• [YOUR INSTRUCTIONS]: Below are records to be reproduced exactly and in full.

[Collected data]

□ □ □

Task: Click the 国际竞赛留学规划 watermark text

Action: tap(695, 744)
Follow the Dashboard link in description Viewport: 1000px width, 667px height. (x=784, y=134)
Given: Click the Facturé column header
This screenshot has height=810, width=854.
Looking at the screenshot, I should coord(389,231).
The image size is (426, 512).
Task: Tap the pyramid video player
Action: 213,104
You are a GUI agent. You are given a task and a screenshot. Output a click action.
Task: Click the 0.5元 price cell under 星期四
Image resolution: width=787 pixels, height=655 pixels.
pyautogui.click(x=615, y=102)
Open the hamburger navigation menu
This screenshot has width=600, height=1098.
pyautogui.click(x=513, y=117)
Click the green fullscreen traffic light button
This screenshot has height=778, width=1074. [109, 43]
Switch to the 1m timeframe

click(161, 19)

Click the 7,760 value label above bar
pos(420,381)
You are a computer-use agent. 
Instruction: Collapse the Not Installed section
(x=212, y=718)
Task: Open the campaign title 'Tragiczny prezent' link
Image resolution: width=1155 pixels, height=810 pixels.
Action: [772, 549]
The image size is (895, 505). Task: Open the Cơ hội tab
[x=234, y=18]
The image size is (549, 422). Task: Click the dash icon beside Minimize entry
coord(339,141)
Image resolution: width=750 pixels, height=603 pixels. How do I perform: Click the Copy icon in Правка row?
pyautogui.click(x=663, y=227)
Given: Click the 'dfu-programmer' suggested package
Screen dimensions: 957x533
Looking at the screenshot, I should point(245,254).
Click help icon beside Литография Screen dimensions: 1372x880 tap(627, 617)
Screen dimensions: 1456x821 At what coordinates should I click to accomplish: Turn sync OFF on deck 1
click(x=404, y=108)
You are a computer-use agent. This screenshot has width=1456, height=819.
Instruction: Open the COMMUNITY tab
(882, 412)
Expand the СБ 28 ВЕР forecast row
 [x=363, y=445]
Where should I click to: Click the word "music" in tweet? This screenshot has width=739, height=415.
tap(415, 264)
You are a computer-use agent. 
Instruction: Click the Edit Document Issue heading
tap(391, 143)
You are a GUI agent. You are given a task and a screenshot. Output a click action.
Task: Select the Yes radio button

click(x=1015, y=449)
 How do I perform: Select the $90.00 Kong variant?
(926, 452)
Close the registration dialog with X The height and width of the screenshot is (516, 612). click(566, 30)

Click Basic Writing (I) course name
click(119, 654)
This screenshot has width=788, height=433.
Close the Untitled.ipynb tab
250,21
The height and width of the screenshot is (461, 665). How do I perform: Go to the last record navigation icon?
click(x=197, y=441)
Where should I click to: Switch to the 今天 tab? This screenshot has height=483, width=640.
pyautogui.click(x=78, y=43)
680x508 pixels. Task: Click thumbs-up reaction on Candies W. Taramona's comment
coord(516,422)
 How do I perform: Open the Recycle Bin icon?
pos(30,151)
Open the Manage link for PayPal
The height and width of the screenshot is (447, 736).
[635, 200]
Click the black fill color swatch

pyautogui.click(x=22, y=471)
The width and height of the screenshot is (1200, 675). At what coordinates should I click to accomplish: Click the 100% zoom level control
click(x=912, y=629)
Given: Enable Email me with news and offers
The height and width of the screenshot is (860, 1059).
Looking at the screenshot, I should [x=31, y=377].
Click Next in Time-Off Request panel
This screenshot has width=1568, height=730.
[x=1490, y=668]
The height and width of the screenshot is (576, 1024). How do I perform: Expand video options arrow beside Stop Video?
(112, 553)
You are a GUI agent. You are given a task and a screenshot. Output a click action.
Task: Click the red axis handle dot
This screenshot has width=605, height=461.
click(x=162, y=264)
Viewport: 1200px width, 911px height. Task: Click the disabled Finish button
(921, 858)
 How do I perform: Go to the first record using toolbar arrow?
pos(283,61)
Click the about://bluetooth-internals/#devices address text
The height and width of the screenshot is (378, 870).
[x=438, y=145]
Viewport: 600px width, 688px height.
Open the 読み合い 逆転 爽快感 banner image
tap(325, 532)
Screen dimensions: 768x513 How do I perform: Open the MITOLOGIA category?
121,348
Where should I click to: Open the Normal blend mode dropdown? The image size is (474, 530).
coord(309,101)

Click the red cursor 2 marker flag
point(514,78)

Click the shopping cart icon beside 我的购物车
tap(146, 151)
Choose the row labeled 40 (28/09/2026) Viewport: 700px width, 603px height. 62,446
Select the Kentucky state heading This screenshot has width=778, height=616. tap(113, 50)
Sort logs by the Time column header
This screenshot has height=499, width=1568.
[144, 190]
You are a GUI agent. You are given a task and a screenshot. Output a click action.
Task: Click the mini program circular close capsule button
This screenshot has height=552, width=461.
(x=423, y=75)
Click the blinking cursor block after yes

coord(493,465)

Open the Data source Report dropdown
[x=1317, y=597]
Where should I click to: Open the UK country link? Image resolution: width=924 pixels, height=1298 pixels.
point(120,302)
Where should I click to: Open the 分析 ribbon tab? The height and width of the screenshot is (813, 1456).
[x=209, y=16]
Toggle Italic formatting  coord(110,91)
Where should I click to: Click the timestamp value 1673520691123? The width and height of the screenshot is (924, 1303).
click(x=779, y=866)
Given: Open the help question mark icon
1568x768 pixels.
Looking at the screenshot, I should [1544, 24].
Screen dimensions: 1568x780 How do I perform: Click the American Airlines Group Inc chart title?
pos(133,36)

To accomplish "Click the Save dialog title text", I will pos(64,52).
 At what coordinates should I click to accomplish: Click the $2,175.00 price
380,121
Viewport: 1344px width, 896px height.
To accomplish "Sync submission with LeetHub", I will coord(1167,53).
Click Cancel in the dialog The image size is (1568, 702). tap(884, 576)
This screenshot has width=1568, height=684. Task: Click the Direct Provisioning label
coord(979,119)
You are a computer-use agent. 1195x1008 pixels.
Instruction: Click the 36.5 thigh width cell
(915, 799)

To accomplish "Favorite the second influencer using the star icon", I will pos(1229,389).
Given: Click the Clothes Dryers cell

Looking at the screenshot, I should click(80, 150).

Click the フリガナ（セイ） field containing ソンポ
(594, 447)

□ □ □

• [WRITTEN REPLY]:
Task: Click the 国际竞赛留学规划 watermark text

Action: tap(695, 744)
Follow the Dashboard link in description Viewport: 1000px width, 667px height. (x=784, y=134)
Given: Click the Facturé column header
This screenshot has height=810, width=854.
Looking at the screenshot, I should coord(389,231).
The image size is (426, 512).
Task: Tap the pyramid video player
Action: 213,104
You are a GUI agent. You are given a task and a screenshot. Output a click action.
Task: Click the 0.5元 price cell under 星期四
Image resolution: width=787 pixels, height=655 pixels.
pyautogui.click(x=615, y=102)
Open the hamburger navigation menu
This screenshot has width=600, height=1098.
pyautogui.click(x=513, y=117)
Click the green fullscreen traffic light button
This screenshot has height=778, width=1074. [109, 43]
Switch to the 1m timeframe

click(161, 19)

Click the 7,760 value label above bar
pos(420,381)
You are a computer-use agent. 
Instruction: Collapse the Not Installed section
(x=212, y=718)
Task: Open the campaign title 'Tragiczny prezent' link
Image resolution: width=1155 pixels, height=810 pixels.
Action: [772, 549]
The image size is (895, 505). Task: Open the Cơ hội tab
[x=234, y=18]
The image size is (549, 422). Task: Click the dash icon beside Minimize entry
coord(339,141)
Image resolution: width=750 pixels, height=603 pixels. How do I perform: Click the Copy icon in Правка row?
pyautogui.click(x=663, y=227)
Given: Click the 'dfu-programmer' suggested package
Screen dimensions: 957x533
Looking at the screenshot, I should point(245,254).
Click help icon beside Литография Screen dimensions: 1372x880 tap(627, 617)
Screen dimensions: 1456x821 At what coordinates should I click to accomplish: Turn sync OFF on deck 1
click(x=404, y=108)
You are a computer-use agent. This screenshot has width=1456, height=819.
Instruction: Open the COMMUNITY tab
(882, 412)
Expand the СБ 28 ВЕР forecast row
 [x=363, y=445]
Where should I click to: Click the word "music" in tweet? This screenshot has width=739, height=415.
tap(415, 264)
You are a computer-use agent. 
Instruction: Click the Edit Document Issue heading
tap(391, 143)
You are a GUI agent. You are given a task and a screenshot. Output a click action.
Task: Select the Yes radio button

click(x=1015, y=449)
 How do I perform: Select the $90.00 Kong variant?
(926, 452)
Close the registration dialog with X The height and width of the screenshot is (516, 612). click(566, 30)

Click Basic Writing (I) course name
click(119, 654)
This screenshot has width=788, height=433.
Close the Untitled.ipynb tab
250,21
The height and width of the screenshot is (461, 665). How do I perform: Go to the last record navigation icon?
click(x=197, y=441)
Where should I click to: Switch to the 今天 tab? This screenshot has height=483, width=640.
pyautogui.click(x=78, y=43)
680x508 pixels. Task: Click thumbs-up reaction on Candies W. Taramona's comment
coord(516,422)
 How do I perform: Open the Recycle Bin icon?
pos(30,151)
Open the Manage link for PayPal
The height and width of the screenshot is (447, 736).
[635, 200]
Click the black fill color swatch

pyautogui.click(x=22, y=471)
The width and height of the screenshot is (1200, 675). At what coordinates should I click to accomplish: Click the 100% zoom level control
click(x=912, y=629)
Given: Enable Email me with news and offers
The height and width of the screenshot is (860, 1059).
Looking at the screenshot, I should [x=31, y=377].
Click Next in Time-Off Request panel
This screenshot has width=1568, height=730.
[x=1490, y=668]
The height and width of the screenshot is (576, 1024). How do I perform: Expand video options arrow beside Stop Video?
(112, 553)
You are a GUI agent. You are given a task and a screenshot. Output a click action.
Task: Click the red axis handle dot
This screenshot has width=605, height=461.
click(x=162, y=264)
Viewport: 1200px width, 911px height. Task: Click the disabled Finish button
(921, 858)
 How do I perform: Go to the first record using toolbar arrow?
pos(283,61)
Click the about://bluetooth-internals/#devices address text
The height and width of the screenshot is (378, 870).
[x=438, y=145]
Viewport: 600px width, 688px height.
Open the 読み合い 逆転 爽快感 banner image
tap(325, 532)
Screen dimensions: 768x513 How do I perform: Open the MITOLOGIA category?
121,348
Where should I click to: Open the Normal blend mode dropdown? The image size is (474, 530).
coord(309,101)

Click the red cursor 2 marker flag
point(514,78)

Click the shopping cart icon beside 我的购物车
tap(146, 151)
Choose the row labeled 40 (28/09/2026) Viewport: 700px width, 603px height. 62,446
Select the Kentucky state heading This screenshot has width=778, height=616. tap(113, 50)
Sort logs by the Time column header
This screenshot has height=499, width=1568.
[144, 190]
You are a GUI agent. You are given a task and a screenshot. Output a click action.
Task: Click the mini program circular close capsule button
This screenshot has height=552, width=461.
(x=423, y=75)
Click the blinking cursor block after yes

coord(493,465)

Open the Data source Report dropdown
[x=1317, y=597]
Where should I click to: Open the UK country link? Image resolution: width=924 pixels, height=1298 pixels.
point(120,302)
Where should I click to: Open the 分析 ribbon tab? The height and width of the screenshot is (813, 1456).
[x=209, y=16]
Toggle Italic formatting  coord(110,91)
Where should I click to: Click the timestamp value 1673520691123? The width and height of the screenshot is (924, 1303).
click(x=779, y=866)
Given: Open the help question mark icon
1568x768 pixels.
Looking at the screenshot, I should [1544, 24].
Screen dimensions: 1568x780 How do I perform: Click the American Airlines Group Inc chart title?
pos(133,36)

To accomplish "Click the Save dialog title text", I will pos(64,52).
 At what coordinates should I click to accomplish: Click the $2,175.00 price
380,121
Viewport: 1344px width, 896px height.
To accomplish "Sync submission with LeetHub", I will coord(1167,53).
Click Cancel in the dialog The image size is (1568, 702). tap(884, 576)
This screenshot has width=1568, height=684. Task: Click the Direct Provisioning label
coord(979,119)
You are a computer-use agent. 1195x1008 pixels.
Instruction: Click the 36.5 thigh width cell
(915, 799)

To accomplish "Favorite the second influencer using the star icon", I will pos(1229,389).
Given: Click the Clothes Dryers cell

Looking at the screenshot, I should click(80, 150).

Click the フリガナ（セイ） field containing ソンポ
(594, 447)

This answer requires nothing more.